Çok teknik yerleri hızlıca okuyarak bir solukta bitirdim. Yazıldığı dönemi gözönünde bulundurduğunuzda, yaptığınız eleştiriler daha hafifliyor. Yoksa eleştirilecek yerleri var.
Aldığım notlar var.
"Erkek kişi, kadından, irilik, vücut kuvveti, kıllılık vb. (bakın bunlara diyecek bir şey yok) bakımlardan olduğu gibi, zekaca da, tıpkı memelilerin coğunun iki eşeyinde olduğu gibi farklıdır." Biraz (aslında oldukça) maço bir değerlendirme ama yıl 1871.
"korkakların birçoğu, düşmanları ile yüz yüze gelinceye dek kendilerini gözüpek sanırlar." bildiğiniz aforizma, öylesine doğru.
"bir içgüdünün gerçek ayırıcı özelliği, ona sağduyudan bağımsız olarak uyulmasıdır." içgüdü hakkında şimdiye dek gördüğüm en rasyonel tanım.
"Yabanıl insanların vücutça ve kafaca zayıf olanları eleniverir; ve sağ kalanlar, çoğunlukla gerçekten sağlıklı kimselerdir." Günümüzde böyle değil ve böyle giderse encamımız tıpkı "Idiocracy" gibi olacak (görmeyen varsa görsün, film kötü ama düşünce sağlam).
"uygarlaşmış ırkların, daha aşağı ırkların yerini alacak biçimde yayılmış ve her yerde yayılmakta olması özellikle güçlerinin sonucudur." Kimbilir emperyalizm yaratıcıları bunu dikkatlice okumuşlardır.

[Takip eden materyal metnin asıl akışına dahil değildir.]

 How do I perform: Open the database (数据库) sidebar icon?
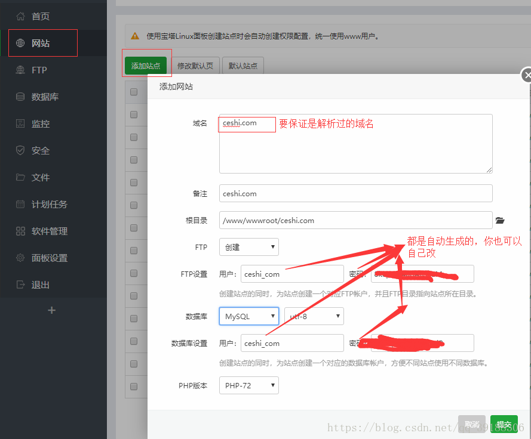click(21, 97)
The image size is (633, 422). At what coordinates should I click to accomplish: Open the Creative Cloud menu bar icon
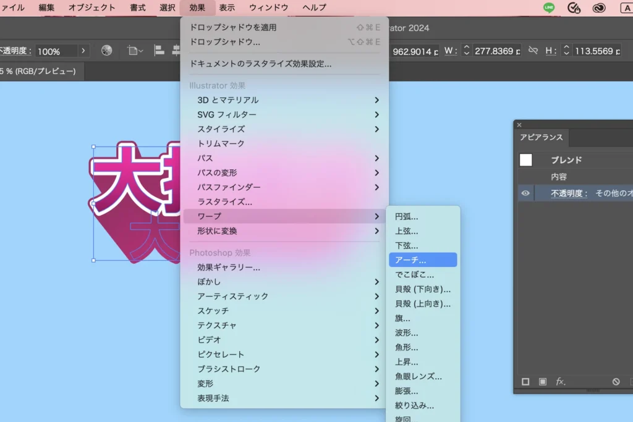point(598,8)
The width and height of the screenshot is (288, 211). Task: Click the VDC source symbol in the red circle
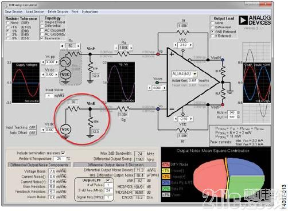pos(65,129)
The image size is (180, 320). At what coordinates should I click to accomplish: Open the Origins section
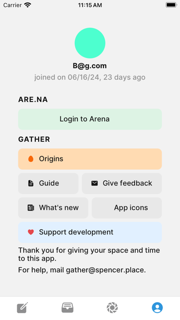[90, 159]
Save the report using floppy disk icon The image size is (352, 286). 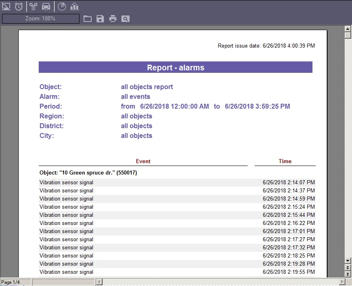[100, 19]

"Bununla birlikte, aynı toplumdaki daha zeki üyeler, sonunda, az zekilerden daha başarılı olur ve daha çok döl bırakırlar." Aslında günümüzde tam tersi oluyor. "En az üç" çekenlerin IQ ortalamalarının genelin altında olduğunu sanıyorum.
"Yüzyıllarla ölçülünce pek de uzak olmayan bir gelecek dönemde, uygar insan ırkları, bütün dünyada yabanıl insan ırklarını yok edip onların yerini kapacaktır." Çok acımasız ve çok gerçekçi bir tespit.
"Son olarak, evrim ilkesi genellikle kabul edilince -ki çok geçmeden kesinlikle kabul edilecektir- tekkökenciler ile çokkökenciler arasındaki kavganın sessizce ve sezilmeden sona ereceğini söyleyebiliriz." İşte burada yanılmış Bay Darwin. Belli bir bilimsel düzeyin üstünde elbette ki bu ikilem yok ancak insanların çoğunluğu (bkz.yukarıdaki Idiocracy bağlantısı) hala evrime inanmıyor.
Ayrıca "Güdüklükler" (rudiments), "Doğal Seçme", "Tanrı İnancı-Din" (burası çok ilginç (ilk fırsatta bir kez daha okunacak)), "Doğal Seçmenin Uygar Ulusları Etkilemesi" bölümleri fakiri pek etkiledi. İlk okuma sonrası kitaplığın görünen bir yerine kondu ve ikinci okumayı bekliyor.